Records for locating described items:
>> START

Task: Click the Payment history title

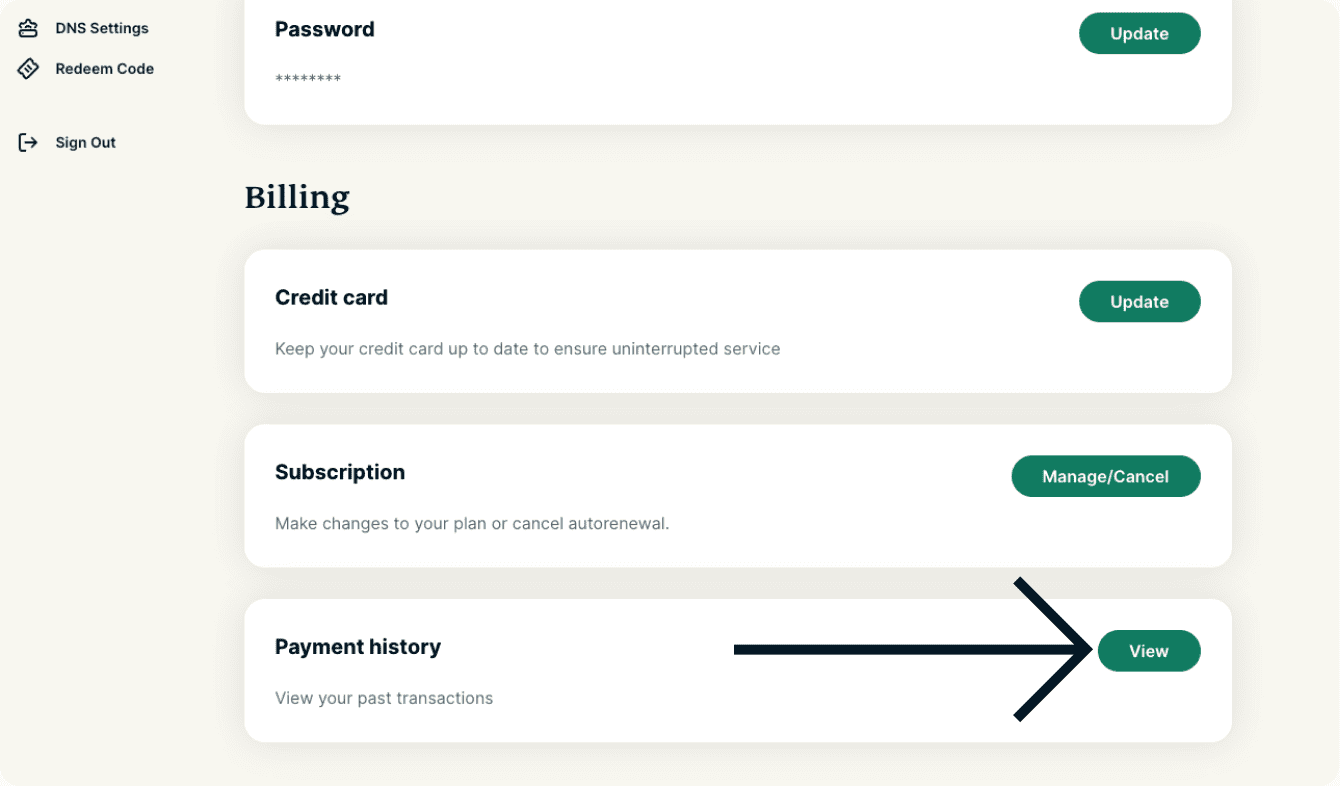Action: [x=358, y=647]
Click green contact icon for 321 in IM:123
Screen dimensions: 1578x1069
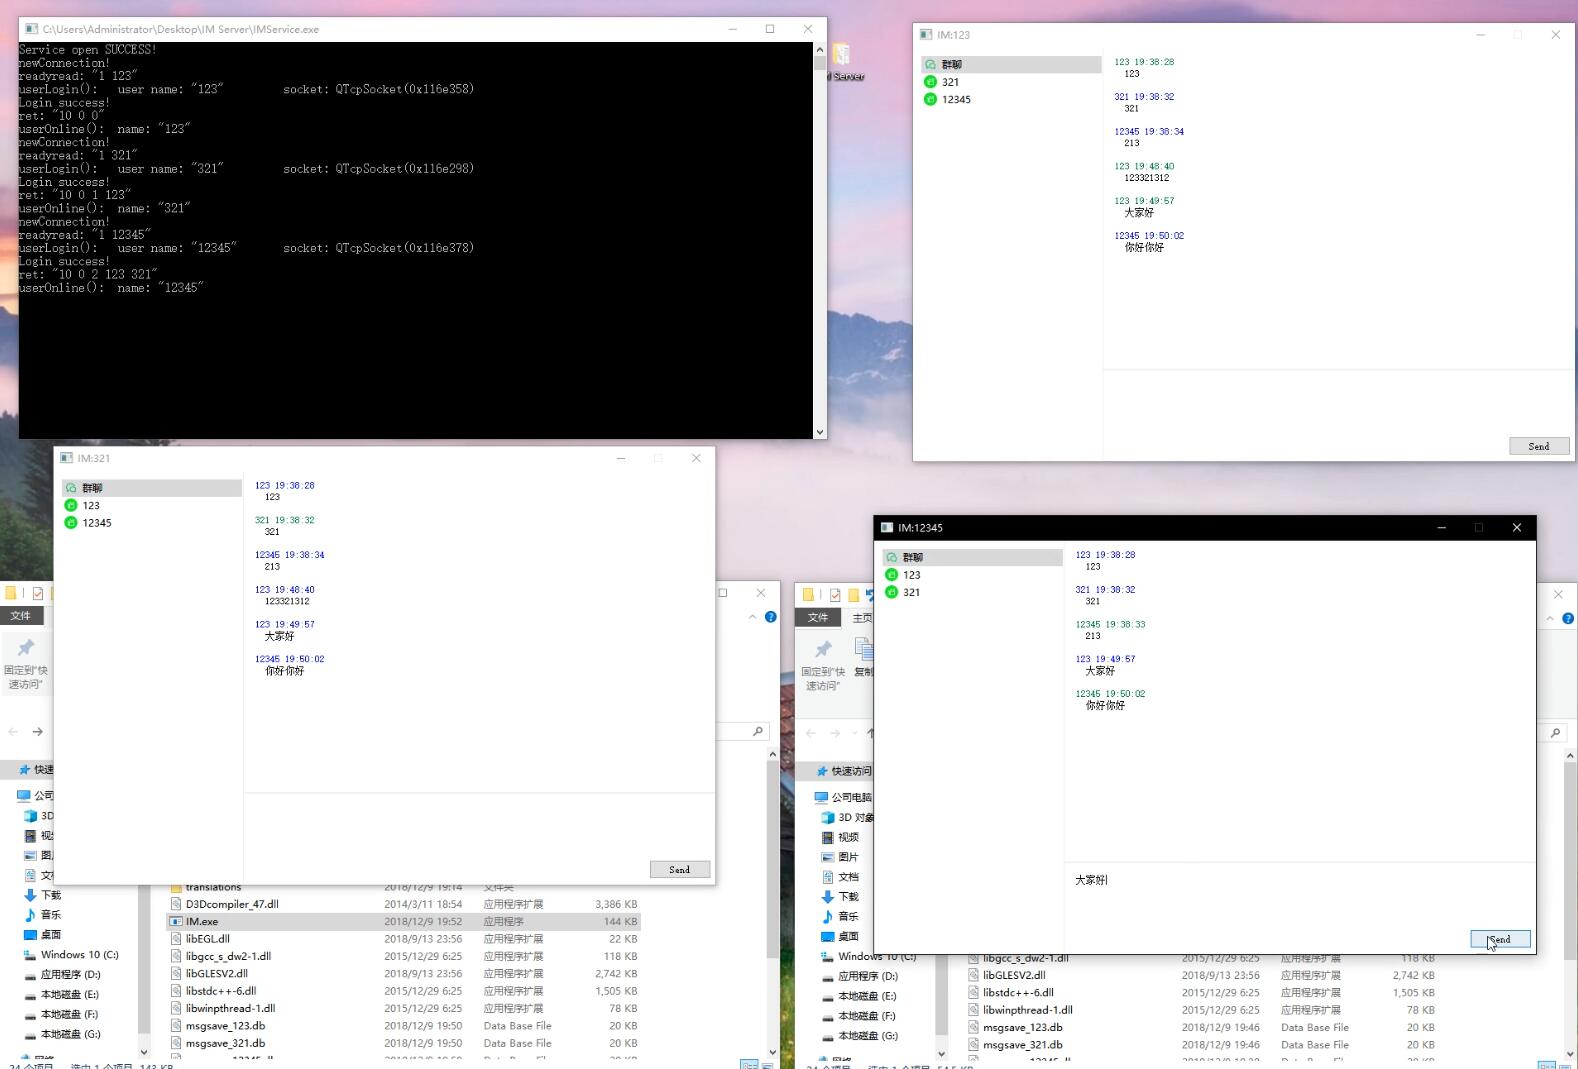point(930,82)
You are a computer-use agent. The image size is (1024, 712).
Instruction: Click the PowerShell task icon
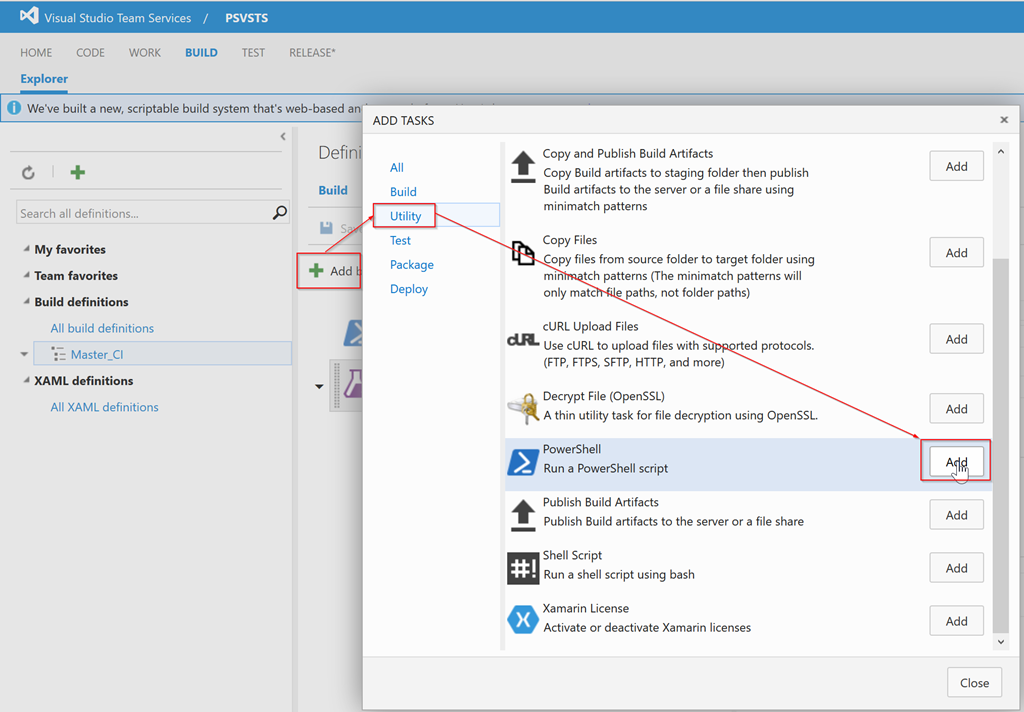(523, 462)
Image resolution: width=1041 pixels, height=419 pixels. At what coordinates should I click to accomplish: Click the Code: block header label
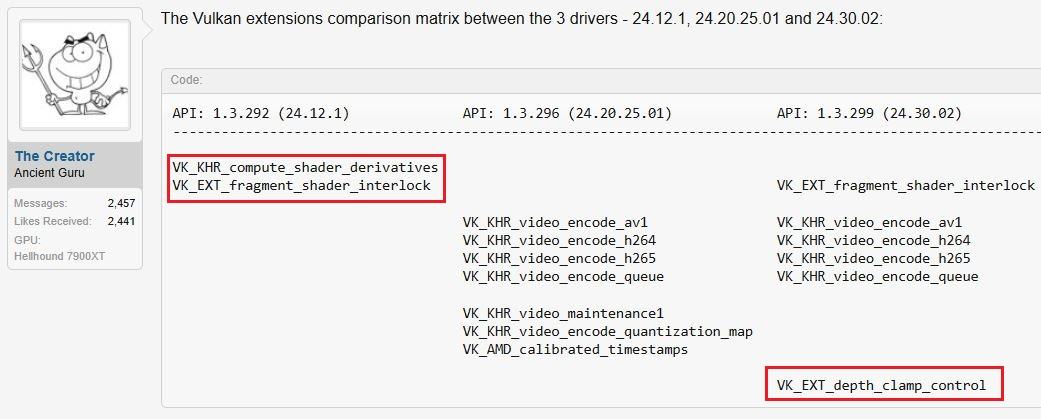[x=187, y=80]
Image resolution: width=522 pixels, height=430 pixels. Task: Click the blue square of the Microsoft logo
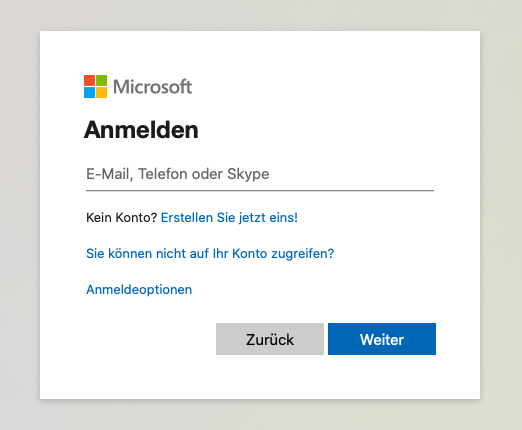pyautogui.click(x=89, y=92)
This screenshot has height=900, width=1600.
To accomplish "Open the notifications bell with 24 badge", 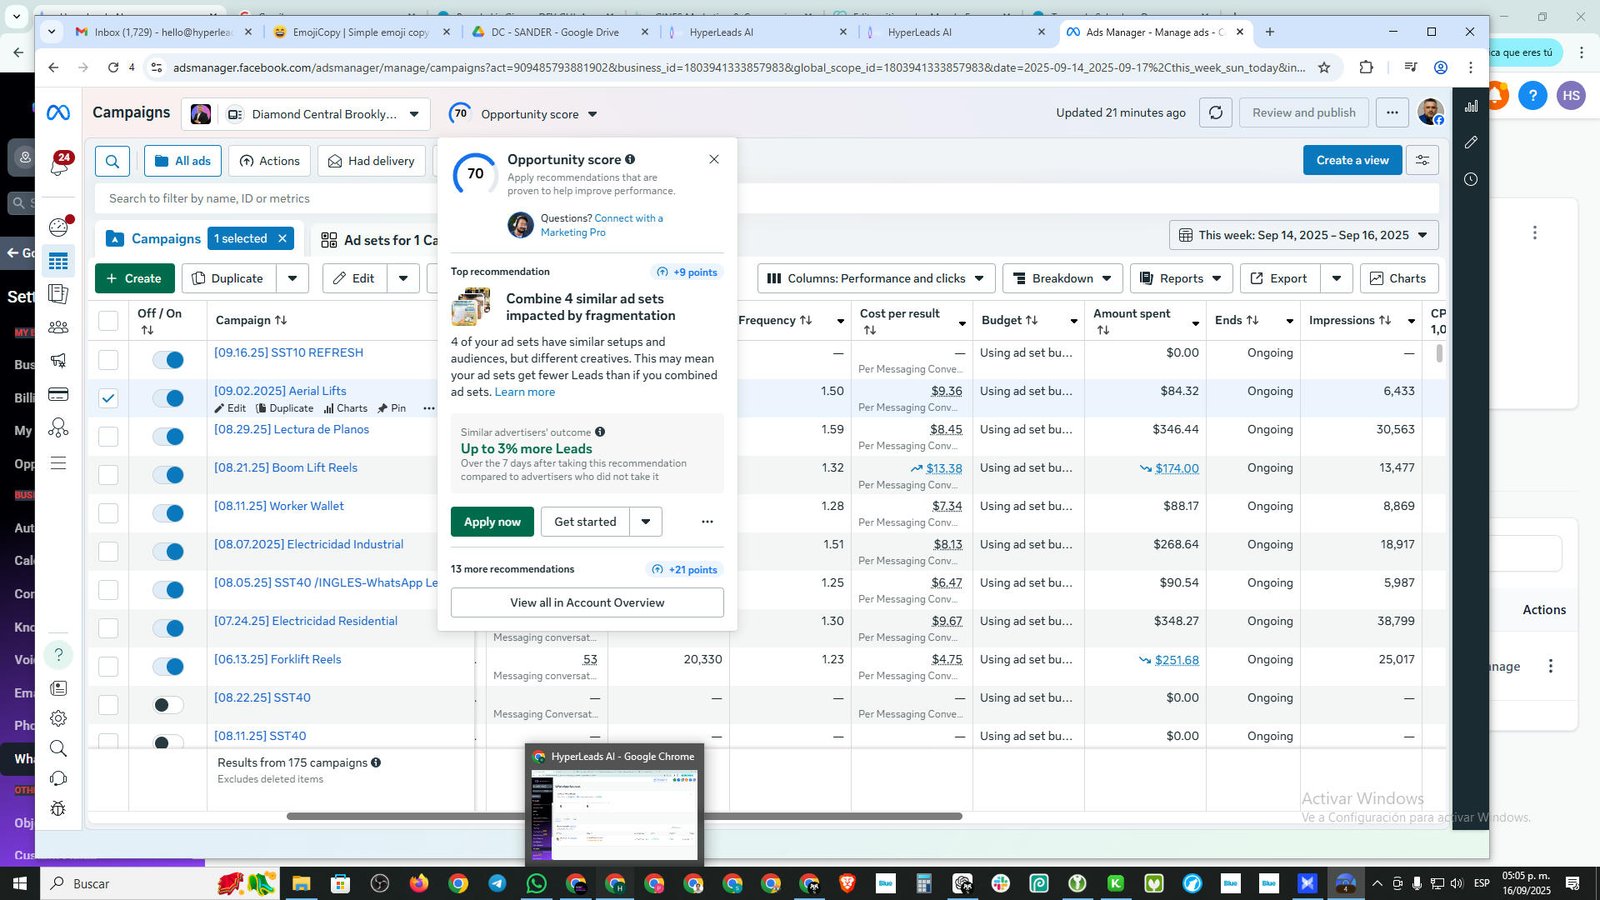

>> END

**Written exercise:** Find each line that contains the string "pixels" and copy those lines out in full. Matching is case-sensitive.

**Exercise response:**
Image resolution: width=1041 pixels, height=419 pixels. At what coordinates should I click to accomplish: Click the Code: block header label
Image resolution: width=522 pixels, height=430 pixels. Task: Click the blue square of the Microsoft logo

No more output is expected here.